Rede von Sabine Leidig,

Herr Präsident! Werte Kolleginnen und Kollegen! Liebe Gäste! Dieser Bundesverkehrswegeplan

(Volker Kauder [CDU/CSU]: Ist super!)

zielt auf noch mehr Verkehr und lässt umweltverträgliche Alternativen auf der Strecke. Deshalb lehnt die Linke ihn ab.

(Beifall bei der LINKEN sowie bei Abgeordneten des BÜNDNISSES 90/DIE GRÜNEN)
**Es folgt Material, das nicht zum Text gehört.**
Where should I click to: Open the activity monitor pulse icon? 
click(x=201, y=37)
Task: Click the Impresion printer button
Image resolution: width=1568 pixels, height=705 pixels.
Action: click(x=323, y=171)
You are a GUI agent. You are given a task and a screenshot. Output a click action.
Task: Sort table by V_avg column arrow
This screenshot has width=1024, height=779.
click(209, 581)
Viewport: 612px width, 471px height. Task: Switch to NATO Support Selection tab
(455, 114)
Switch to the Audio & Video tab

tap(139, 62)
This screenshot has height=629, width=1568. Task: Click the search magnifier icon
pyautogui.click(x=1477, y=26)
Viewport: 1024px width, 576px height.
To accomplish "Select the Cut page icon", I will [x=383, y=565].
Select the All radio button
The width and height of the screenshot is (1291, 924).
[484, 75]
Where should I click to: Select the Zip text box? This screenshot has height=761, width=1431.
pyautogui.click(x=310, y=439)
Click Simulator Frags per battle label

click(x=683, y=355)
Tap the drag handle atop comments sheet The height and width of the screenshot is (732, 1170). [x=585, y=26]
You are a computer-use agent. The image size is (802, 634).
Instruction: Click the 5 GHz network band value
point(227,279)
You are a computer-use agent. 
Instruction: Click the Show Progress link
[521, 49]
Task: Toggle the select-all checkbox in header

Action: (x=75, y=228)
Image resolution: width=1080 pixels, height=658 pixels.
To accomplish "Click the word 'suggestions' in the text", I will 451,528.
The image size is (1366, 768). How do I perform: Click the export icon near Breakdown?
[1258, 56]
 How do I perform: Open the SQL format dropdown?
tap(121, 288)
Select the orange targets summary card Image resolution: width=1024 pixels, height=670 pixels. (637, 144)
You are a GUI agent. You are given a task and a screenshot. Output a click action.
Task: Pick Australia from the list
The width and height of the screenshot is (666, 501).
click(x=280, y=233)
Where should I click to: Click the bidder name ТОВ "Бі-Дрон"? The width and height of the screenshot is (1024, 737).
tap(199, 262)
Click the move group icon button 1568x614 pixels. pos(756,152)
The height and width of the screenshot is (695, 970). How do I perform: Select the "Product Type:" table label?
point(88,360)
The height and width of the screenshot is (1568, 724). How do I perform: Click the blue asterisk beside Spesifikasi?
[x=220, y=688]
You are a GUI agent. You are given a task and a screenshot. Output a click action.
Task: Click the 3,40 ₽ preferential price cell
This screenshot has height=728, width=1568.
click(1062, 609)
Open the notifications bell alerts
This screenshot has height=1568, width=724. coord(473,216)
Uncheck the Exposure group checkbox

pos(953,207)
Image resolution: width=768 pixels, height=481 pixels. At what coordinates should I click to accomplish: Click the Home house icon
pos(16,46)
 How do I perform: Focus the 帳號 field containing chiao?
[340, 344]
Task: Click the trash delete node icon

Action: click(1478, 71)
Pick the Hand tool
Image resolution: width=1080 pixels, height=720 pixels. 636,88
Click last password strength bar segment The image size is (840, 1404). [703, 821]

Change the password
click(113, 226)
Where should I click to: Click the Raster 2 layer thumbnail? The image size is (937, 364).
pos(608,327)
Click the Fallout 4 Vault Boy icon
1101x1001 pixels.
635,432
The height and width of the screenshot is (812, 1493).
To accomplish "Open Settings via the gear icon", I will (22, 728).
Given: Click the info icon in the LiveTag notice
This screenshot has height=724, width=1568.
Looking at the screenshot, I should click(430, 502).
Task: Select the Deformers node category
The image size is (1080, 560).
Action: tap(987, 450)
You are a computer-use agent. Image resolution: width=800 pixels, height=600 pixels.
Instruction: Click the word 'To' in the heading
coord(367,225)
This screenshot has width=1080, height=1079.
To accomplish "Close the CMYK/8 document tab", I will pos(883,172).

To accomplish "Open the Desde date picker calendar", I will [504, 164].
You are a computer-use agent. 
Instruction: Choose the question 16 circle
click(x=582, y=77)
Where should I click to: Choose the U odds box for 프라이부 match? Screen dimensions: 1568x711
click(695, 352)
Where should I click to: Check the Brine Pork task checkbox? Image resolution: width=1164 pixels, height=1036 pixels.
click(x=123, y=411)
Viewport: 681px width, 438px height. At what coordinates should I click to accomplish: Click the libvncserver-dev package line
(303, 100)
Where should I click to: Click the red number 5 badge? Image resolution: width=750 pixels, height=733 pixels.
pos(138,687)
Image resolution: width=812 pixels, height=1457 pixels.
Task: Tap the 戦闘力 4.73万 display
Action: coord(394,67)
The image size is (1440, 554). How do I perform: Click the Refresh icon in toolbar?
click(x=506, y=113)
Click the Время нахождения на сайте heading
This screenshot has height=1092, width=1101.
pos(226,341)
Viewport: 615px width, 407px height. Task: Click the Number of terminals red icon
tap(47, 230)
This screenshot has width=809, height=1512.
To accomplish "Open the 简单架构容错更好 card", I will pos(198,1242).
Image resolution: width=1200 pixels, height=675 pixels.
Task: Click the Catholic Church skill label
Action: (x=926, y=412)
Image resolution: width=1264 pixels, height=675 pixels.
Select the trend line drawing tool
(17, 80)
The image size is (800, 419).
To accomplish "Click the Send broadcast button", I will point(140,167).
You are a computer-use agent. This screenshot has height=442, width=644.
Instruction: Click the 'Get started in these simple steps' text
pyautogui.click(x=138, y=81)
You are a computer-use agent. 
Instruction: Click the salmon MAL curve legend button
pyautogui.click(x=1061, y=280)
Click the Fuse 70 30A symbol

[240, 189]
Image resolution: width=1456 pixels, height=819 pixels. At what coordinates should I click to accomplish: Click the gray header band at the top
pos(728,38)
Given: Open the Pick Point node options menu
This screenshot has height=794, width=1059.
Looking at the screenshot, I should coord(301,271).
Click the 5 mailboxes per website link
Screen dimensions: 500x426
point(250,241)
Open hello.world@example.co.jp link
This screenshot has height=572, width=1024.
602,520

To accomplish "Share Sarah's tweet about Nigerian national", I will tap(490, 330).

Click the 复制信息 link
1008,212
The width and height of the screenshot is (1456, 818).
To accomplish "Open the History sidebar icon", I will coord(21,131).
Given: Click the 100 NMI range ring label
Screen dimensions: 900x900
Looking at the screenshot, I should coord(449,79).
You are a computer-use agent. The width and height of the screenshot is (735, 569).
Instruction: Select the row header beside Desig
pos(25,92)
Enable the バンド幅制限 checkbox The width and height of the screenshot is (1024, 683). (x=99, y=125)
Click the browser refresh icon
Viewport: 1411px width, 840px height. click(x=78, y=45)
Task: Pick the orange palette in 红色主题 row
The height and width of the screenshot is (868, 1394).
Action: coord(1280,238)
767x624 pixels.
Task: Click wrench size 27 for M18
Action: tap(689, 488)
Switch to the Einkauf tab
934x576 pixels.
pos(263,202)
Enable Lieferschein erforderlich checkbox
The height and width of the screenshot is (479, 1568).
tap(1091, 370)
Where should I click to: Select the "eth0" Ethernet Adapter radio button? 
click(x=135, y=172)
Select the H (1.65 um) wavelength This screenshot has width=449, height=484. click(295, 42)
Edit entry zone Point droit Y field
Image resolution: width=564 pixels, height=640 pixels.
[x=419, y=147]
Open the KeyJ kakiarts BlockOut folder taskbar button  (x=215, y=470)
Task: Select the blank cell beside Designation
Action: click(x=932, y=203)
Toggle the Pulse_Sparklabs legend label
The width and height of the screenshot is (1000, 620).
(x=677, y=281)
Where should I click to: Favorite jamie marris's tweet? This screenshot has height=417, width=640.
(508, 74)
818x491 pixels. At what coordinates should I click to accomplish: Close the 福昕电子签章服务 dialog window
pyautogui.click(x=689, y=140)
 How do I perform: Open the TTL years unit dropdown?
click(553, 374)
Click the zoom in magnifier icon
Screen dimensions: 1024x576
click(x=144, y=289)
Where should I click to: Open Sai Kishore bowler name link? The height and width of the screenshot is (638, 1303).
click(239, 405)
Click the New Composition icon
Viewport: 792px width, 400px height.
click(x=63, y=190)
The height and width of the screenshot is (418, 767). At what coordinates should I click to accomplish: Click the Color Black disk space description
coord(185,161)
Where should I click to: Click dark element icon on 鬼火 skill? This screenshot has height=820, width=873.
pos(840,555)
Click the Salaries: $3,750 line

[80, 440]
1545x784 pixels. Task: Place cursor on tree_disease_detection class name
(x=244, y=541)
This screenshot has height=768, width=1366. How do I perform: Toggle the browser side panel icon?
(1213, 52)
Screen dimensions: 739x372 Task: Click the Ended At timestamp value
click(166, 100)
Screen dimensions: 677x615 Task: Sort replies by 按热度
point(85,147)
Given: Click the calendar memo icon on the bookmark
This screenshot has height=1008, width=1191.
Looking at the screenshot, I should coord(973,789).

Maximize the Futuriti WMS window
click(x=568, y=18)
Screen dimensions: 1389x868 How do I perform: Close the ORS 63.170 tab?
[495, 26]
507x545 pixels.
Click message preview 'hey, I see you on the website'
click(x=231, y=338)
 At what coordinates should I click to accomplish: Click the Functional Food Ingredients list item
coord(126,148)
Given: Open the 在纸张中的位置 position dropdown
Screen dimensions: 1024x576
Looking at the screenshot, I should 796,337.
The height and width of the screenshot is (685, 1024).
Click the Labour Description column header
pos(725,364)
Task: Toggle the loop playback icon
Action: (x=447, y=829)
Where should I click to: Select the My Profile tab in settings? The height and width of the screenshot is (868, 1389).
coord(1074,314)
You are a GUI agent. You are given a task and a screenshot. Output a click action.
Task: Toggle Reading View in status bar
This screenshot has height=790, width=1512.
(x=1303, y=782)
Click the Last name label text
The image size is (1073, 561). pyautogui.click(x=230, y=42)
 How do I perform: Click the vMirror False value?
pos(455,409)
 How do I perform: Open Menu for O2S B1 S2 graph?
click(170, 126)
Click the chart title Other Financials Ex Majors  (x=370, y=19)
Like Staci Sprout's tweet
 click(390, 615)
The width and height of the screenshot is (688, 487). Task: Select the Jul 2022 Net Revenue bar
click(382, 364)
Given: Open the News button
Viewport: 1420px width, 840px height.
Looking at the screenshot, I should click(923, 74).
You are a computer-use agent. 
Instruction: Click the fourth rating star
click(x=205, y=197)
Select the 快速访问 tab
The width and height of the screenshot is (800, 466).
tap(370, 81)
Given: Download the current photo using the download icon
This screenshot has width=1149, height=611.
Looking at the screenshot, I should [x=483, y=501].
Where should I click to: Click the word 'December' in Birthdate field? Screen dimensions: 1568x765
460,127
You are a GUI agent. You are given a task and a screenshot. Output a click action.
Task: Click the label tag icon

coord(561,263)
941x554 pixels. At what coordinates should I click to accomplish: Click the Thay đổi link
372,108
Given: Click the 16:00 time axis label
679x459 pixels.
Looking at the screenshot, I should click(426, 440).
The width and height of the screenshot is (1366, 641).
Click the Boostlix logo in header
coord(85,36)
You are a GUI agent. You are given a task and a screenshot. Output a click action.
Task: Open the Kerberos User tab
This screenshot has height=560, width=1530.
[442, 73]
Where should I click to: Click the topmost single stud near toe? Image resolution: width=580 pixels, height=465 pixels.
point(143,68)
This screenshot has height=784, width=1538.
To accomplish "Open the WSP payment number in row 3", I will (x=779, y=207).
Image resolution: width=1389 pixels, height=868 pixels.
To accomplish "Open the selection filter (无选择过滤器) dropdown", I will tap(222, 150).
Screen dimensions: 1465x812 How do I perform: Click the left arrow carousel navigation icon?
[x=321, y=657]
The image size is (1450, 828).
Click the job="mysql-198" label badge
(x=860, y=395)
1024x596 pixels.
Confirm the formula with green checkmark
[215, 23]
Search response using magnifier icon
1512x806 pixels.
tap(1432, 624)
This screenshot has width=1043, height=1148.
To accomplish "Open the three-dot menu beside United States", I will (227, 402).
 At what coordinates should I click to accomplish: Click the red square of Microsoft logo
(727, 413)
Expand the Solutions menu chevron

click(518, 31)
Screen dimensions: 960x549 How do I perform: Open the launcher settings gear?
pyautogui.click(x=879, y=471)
Minister Dobrindt behauptet, dass mehr Verkehr auch mehr Wohlstand bringt. Aber das ist reine Propaganda, und das wissen Sie natürlich. Es gibt schon viel zu viel Verkehr, zu viel Lärm, Abgase und Unfälle, zu viele Lkws in den Ortschaften, zu viele stehende Autos in den Städten, zu viel zerstörte Naturräume. Der Kampf um den Treibstoff für diesen Verkehr ist der wichtigste Grund für Kriege und Auseinandersetzungen im Nahen Osten. Ölkonzerne und der Klimawandel zerstören Lebensräume und treiben Millionen Menschen in die Flucht.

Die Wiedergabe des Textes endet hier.